▸ **Given instruction**
Report every line in the listing below that contains the string "Task", treating uppercase and lowercase as different.

▸ **Provided entries**

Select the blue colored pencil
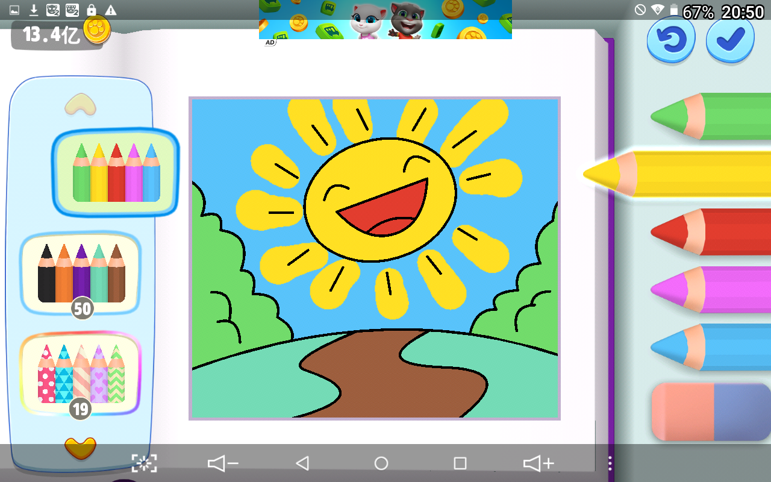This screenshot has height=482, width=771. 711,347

--

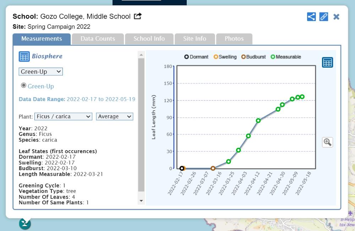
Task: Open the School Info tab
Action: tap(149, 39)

* * *

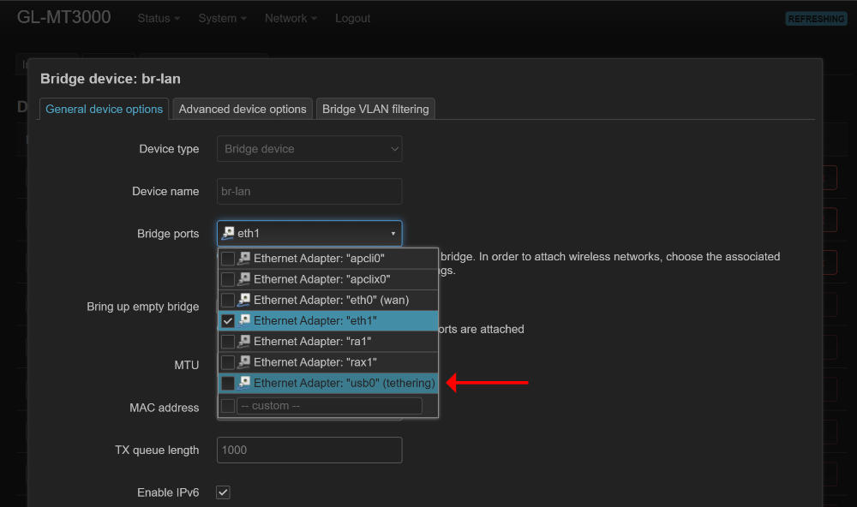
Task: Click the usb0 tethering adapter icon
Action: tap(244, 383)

▸ **Reply**
Task: Open the School Info tab
Task: Click the usb0 tethering adapter icon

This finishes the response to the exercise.